Watercolour

There is a niche in the pantheon of artists for those who dedicated their skills to the meticulous recording of the world on paper. The marine life watercolours of Olga Marshall (1921 – 2020) were part of this tradition, which modern day photographic reproduction has tended to eclipse. The work of Michelangelo, whose desire to base his work on a perfect imitation of nature, led him to the dissection of human corpses left us his detailed anatomical drawings, which were to inform generations of doctors to come. Similarly, Henry Tonks (1862 – 1937) had been a surgeon at the Royal Free Hospital before his career at the Slade School of Fine Art and established a reputation through his finely executed watercolours of First World War soldiers who were receiving plastic surgery. In the absence of sophisticated photographs his finely executed watercolours became not only vital medical records but were also important in diffusing knowledge. Until quite recently hospitals still relied upon their Medical Illustration departments, before giving way to Medical Photography.

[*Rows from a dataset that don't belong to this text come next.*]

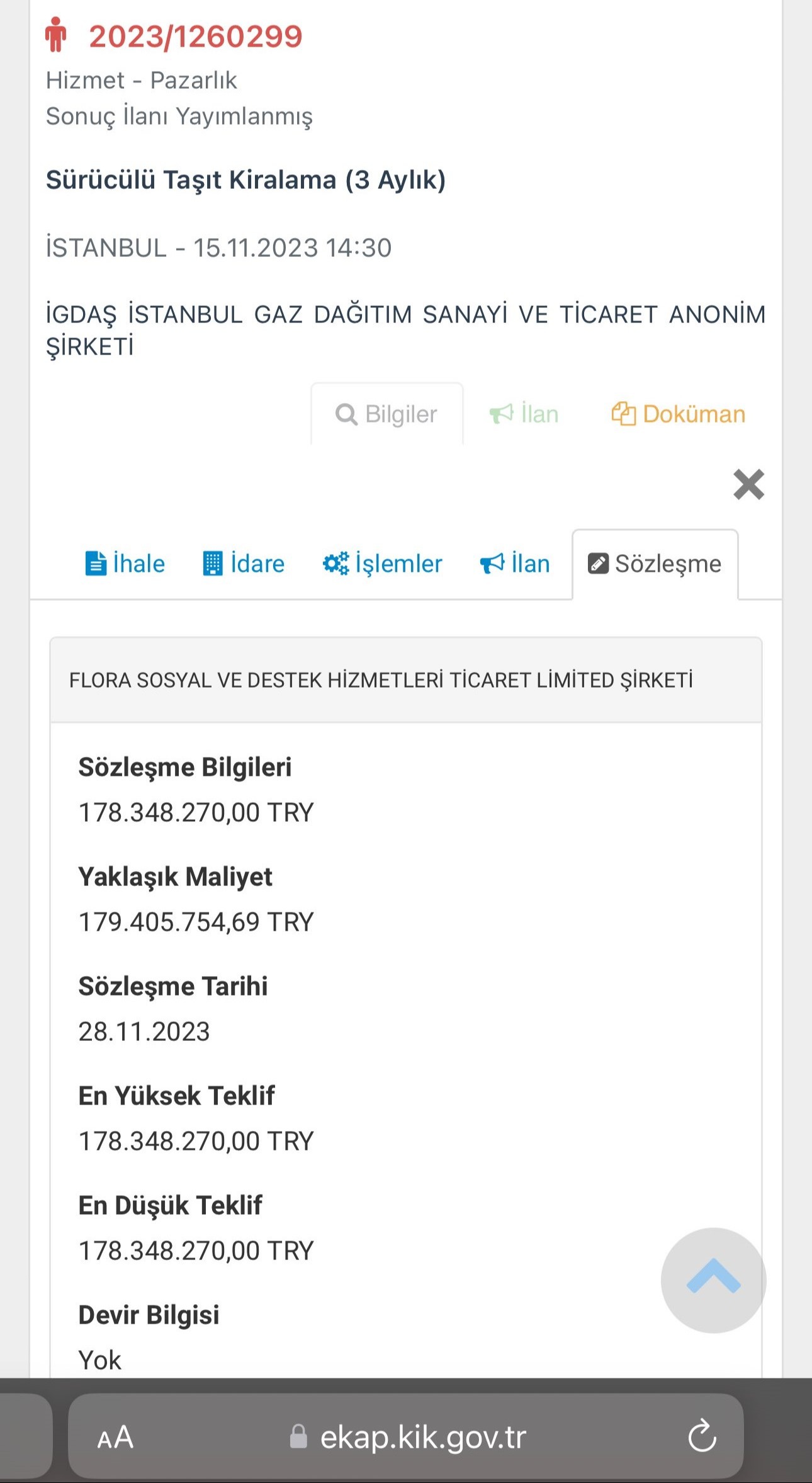The height and width of the screenshot is (1483, 812).
Task: Tap the green megaphone İlan icon
Action: [502, 414]
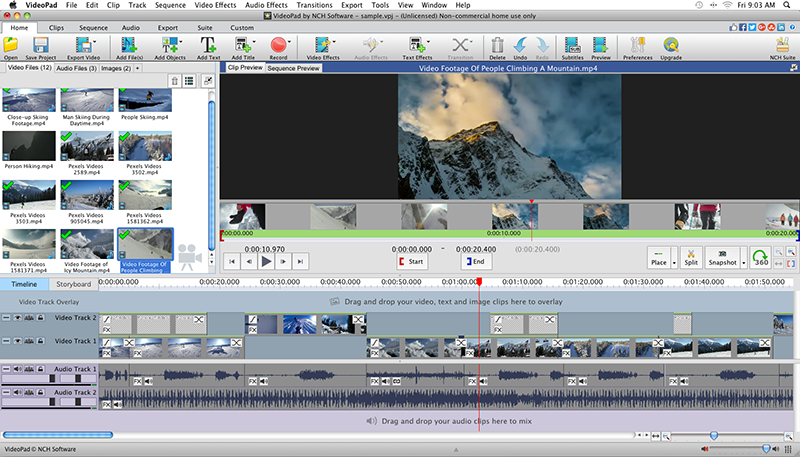800x457 pixels.
Task: Switch to the Storyboard tab
Action: pos(73,284)
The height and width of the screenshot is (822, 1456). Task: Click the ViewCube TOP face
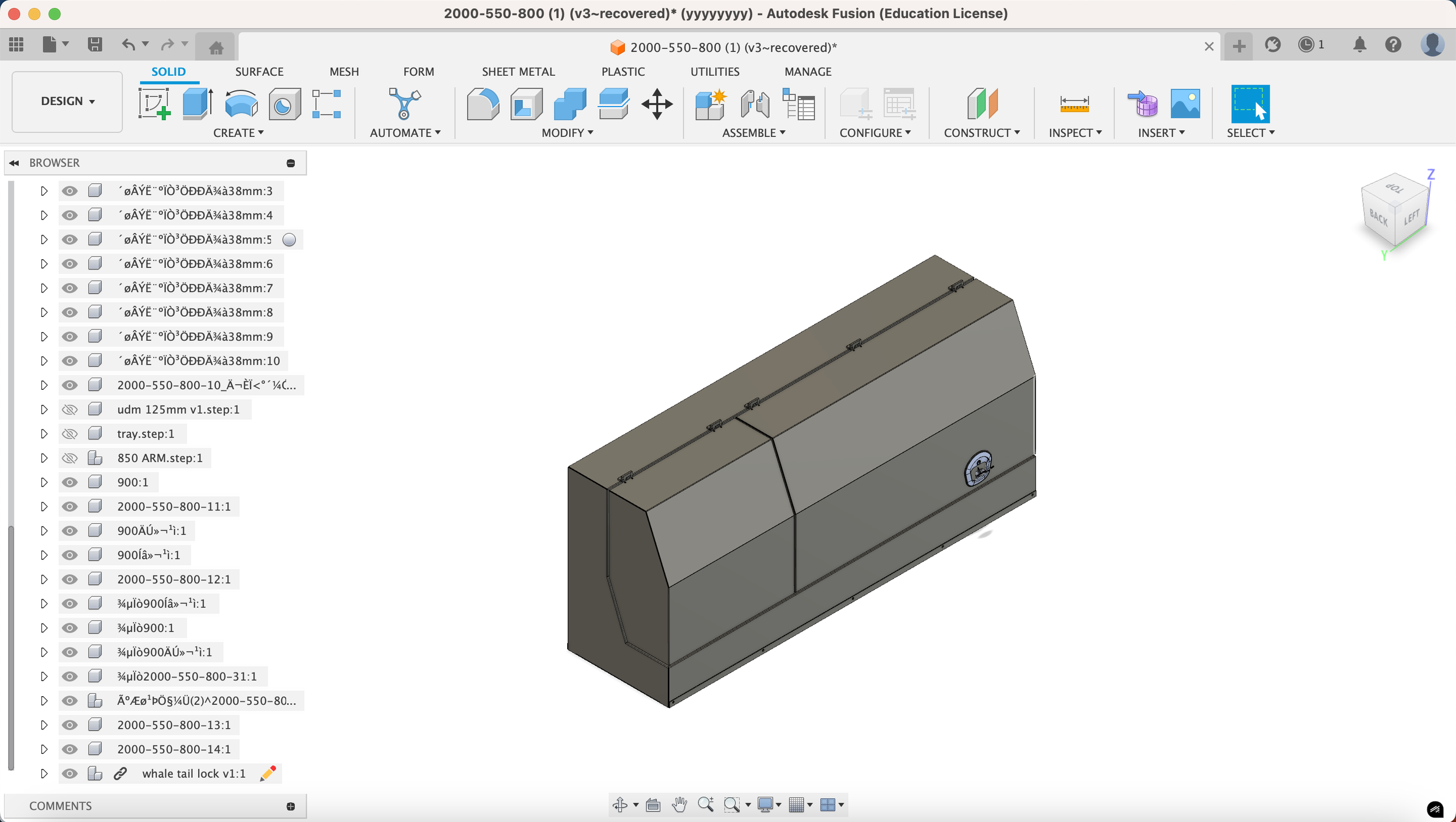pos(1394,188)
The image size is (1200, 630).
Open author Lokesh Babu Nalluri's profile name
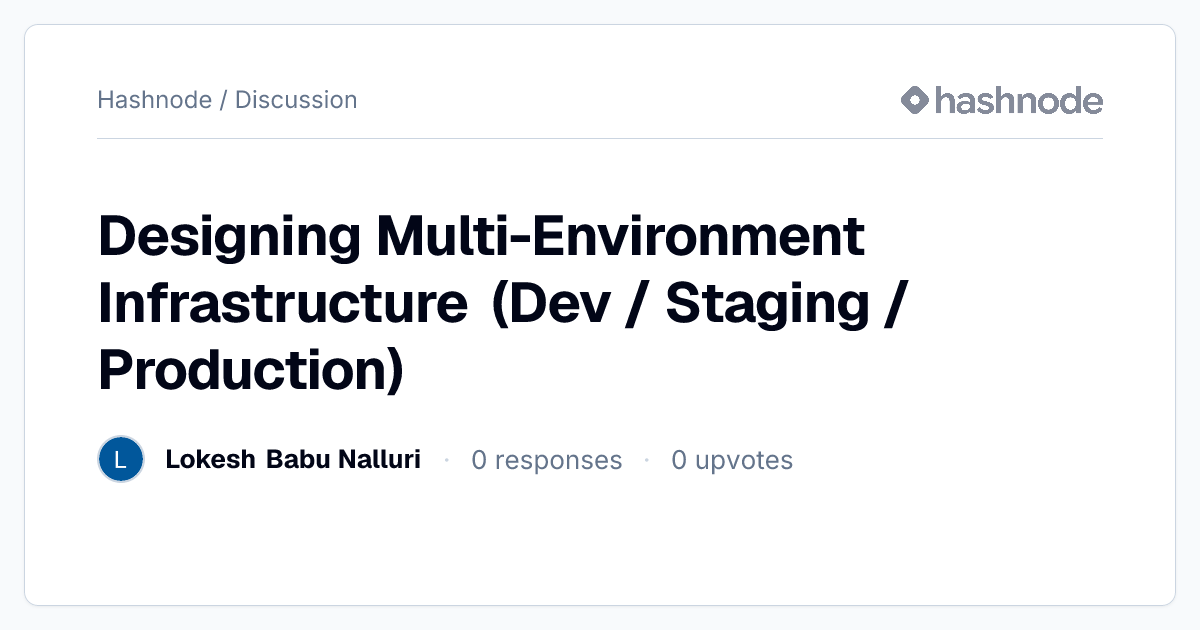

Olga Marshall, who died in November 2020, was part of this tradition – her masterly hand complementing many books written by her husband, N B Marshall, whose work as a leading marine biologist won him FRS status. Her first work in this respect, illustrating Aspects of Deep Sea Biology (1954) was described in The Times as ‘perhaps the most beautifully illustrated scientific book so far produced this century’.  She subsequently went on to write, illustrate and produce children’s books about sea and pond life.

The Marshalls were already living in Park Lane, Saffron Walden when Edward Bawden became a neighbour. They were soon friendly and ‘Freddie’ Marshall’s name features regularly in Bawden’s engagements diary for an evening when, over a whisky, they could put the world to rights.